Fragment pliku danych:
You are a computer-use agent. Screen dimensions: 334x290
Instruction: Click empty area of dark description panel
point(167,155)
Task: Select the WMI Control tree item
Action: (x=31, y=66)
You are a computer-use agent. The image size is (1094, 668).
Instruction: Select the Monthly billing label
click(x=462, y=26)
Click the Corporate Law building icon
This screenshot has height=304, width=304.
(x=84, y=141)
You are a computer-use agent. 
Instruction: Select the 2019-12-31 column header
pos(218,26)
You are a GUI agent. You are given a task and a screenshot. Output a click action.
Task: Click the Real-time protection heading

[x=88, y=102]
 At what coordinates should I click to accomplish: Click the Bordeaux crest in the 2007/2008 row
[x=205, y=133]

= Do zrobienia =
Przedstaw powyższe wiersze w formie listy numerowanej, bez pustych wierszy.

= Rozwiązanie zadania =
1. You are a computer-use agent. Screen dimensions: 334x290
2. Instruction: Click empty area of dark description panel
3. point(167,155)
4. Task: Select the WMI Control tree item
5. Action: (x=31, y=66)
6. You are a computer-use agent. The image size is (1094, 668).
7. Instruction: Select the Monthly billing label
8. click(x=462, y=26)
9. Click the Corporate Law building icon
10. This screenshot has height=304, width=304.
11. (x=84, y=141)
12. You are a computer-use agent. 
13. Instruction: Select the 2019-12-31 column header
14. pos(218,26)
15. You are a GUI agent. You are given a task and a screenshot. Output a click action.
16. Task: Click the Real-time protection heading
17. [x=88, y=102]
18.  At what coordinates should I click to accomplish: Click the Bordeaux crest in the 2007/2008 row
19. [x=205, y=133]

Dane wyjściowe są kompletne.